Haman the Ungrateful

As R Shalom Arush points out, Haman's evil lies in his not being satisfied with his life. Haman says in Esther 5:13:

וְכָל זֶה אֵינֶנּוּ שׁוֶֹה לִי בְּכָל עֵת אֲשֶׁר אֲנִי רֹאֶה אֶת מָרְדֳּכַי הַיְּהוּדִי יוֹשֵׁב בְּשַׁעַר הַמֶּלֶךְ

Yet all this avails me nothing, so long as I see Mordecai the Jew sitting at the king’s gate.

Haman had so much - supportive wife, many children, friends, high position, wealth, but he cared about none of it because he was eating himself up alive over another person. This is the essence of Amalek.

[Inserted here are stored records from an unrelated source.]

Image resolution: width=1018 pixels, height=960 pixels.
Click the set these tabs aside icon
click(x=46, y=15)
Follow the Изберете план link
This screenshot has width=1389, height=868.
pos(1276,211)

Being ungrateful means you are seeing daily miracles and scoffing at them, belittling - which is what Amalek, Haman's ancestors, did after the miracles in Egypt.

My friend Mosheh Givental pointed out to me that we Jews go by three names: עברים - meaning we are boundary-crossers; ישראלים, we are Godwrestlers; and יהודים, we are thankers - Jew coming from Judah, whose name came from his mother's decision to stop pining after Jacob's love, after her lack, but thank instead for what she had.
The person known most prominently as the יהודי in the Tanach is Mordechai. Mordechai the grateful (though I don't know if we necessarily see this trait explicit in the megillah - what do you think?)

Hold him up against Haman the Ungrateful and contrast.

The joy and gratitude of Purim prepares us for the דיינו of Pesach. And that is freedom - where no matter what happens in our lives, we hold on to our inner practice of gratitude.